It's a fun read with some very odd dishes. I gave it as a gift to a friend who actually made a very bland cornmeal dish from the book.

"Lobscouse and Spotted Dog "

 

“Peter: Oh my god, Brian, there's a message in my Alphabits. It says, 'Oooooo.'

Brian: Peter, those are Cheerios.”

– From Fox TV’s “Family Guy”

 

Tim Oliver

  • 3 weeks later...
Posted

Yesterday was the monthly get together & cook historic recipes night chez Eden. The menu was almost entirely from Bartolomeo Scappi (1570) Sorry no pictures.

To roast on the spit and on the grill shoulder of mutton

(Lamb stuffed with cheese & fresh herbs)

To fry fresh peas with the skin and without

(Fresh peas with pomegranate sauce)

Cauliflour in sour orange sauce

(cauliflower served with sour-orange vinaigrette)

Even I, avowed hater of most brassicas, liked this dish

To make a dish of rice of Lombardy roasted with meat of pullets, cervellate and egg yolks.

(casserole of rice, cheeses, chicken and dried-sausage/salami)

I want to revisit this as a timbale & see if I can get it to unmold nicely...

To make tart with diverse materials from Napoli called “Pizza”

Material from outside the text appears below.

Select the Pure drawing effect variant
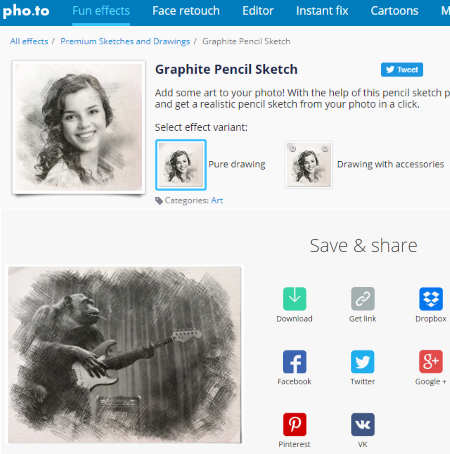The height and width of the screenshot is (454, 450). point(181,165)
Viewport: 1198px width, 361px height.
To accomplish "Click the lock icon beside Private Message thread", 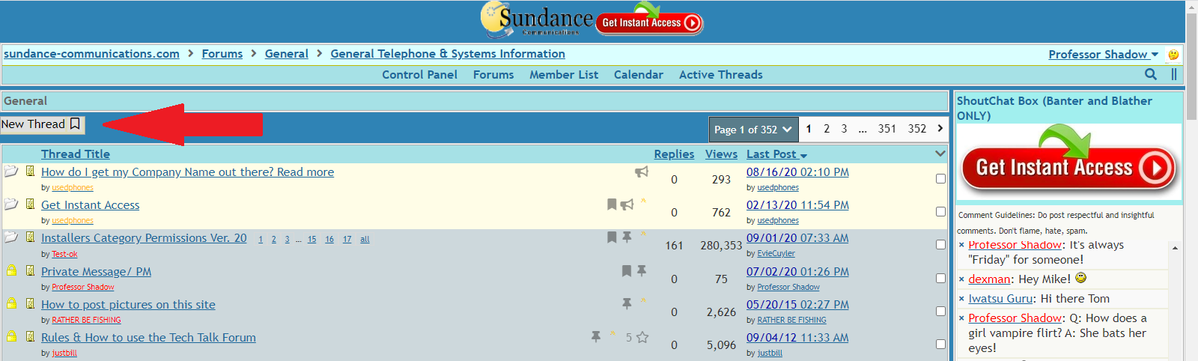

(Dried-fruit & nut custard tart :wub: )

Pan unto con provatura fresca

From "La singolare dottrina" di M. Domenico Romoli

(fresh-mozzarella cheese toasts with cinnamon sugar & rosewater)

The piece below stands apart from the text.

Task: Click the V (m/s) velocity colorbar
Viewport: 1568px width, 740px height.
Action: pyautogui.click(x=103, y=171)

Really successful night. all the recipes will need futher refinement, but they were quite good. Most of these recipes have the original text available in English online from one site or another, if anyone else wants to try them as well.

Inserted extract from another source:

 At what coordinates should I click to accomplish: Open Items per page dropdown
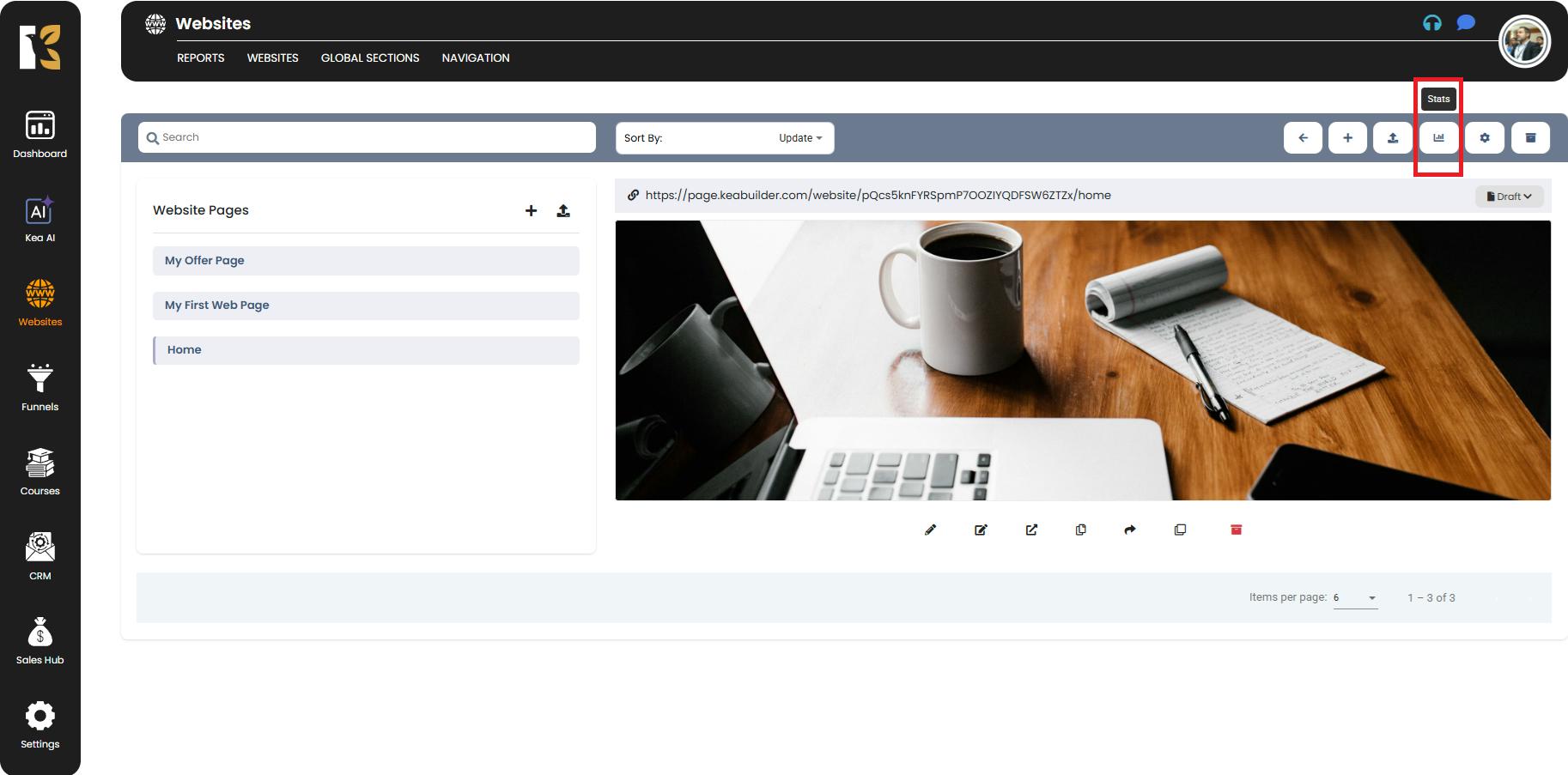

Do you suffer from Acute Culinary Syndrome? Maybe it's time to get help...

  • 2 weeks later...
Posted

I missed this on account of being away and dense.

What I wouldn't give for a complete english translation of Scappi. Given the importance of his work I am surprised that this hasn't happened. Surely there are enough Ph.D. students in the world to have done this?

Anyway, recipes would be good and what do you mean, no pictures!?

Posted
I missed this on account of being away and dense.

What I wouldn't give for a complete english translation of Scappi. Given the importance of his work I am surprised that this hasn't happened. Surely there are enough Ph.D. students in the world to have done this?

Anyway, recipes would be good and what do you mean, no pictures!?

As a long term project a full English of Scappi is on my list to do (with a fellow researcher). we even have some preliminary work done, but right now I am focusing on finishing my Anonimo Toscano translation. 14th c. Tuscany is where it's at man :laugh: Oh and this weekend I realized that someone really needs to catalogue the names of all the kitchen implements in scappi's illustrations!

Unfortunately whenever we have cooking night here, most of my attention gets grabbed by either explaining points in the recipes, or finding people kitchen equipment, leaving no attention for pictures. however, one of my friends is planning to make the pizza again this weekend, I will ask her if she can grab a shot, and all of these recipes need further refinement, so I will try harder to get photos next time...

Here's the stuffed lamb recipe draft by way of atonement:

To roast on the spit and on the grill shoulder of mutton

Bartolomeo Scappi (1570) recipe text here

Combine:

1/2 c chopped italian parsley

3 cups domestic parmesan, shredded

3 tbsp crisco (forgot to buy lard :sad:)

3 eggs

1/2 tsp pow forte

Stuff into

3 lbs bonelless leg of lamb (was 3.4 lbs, but cut a little out of center to make room for stuffing)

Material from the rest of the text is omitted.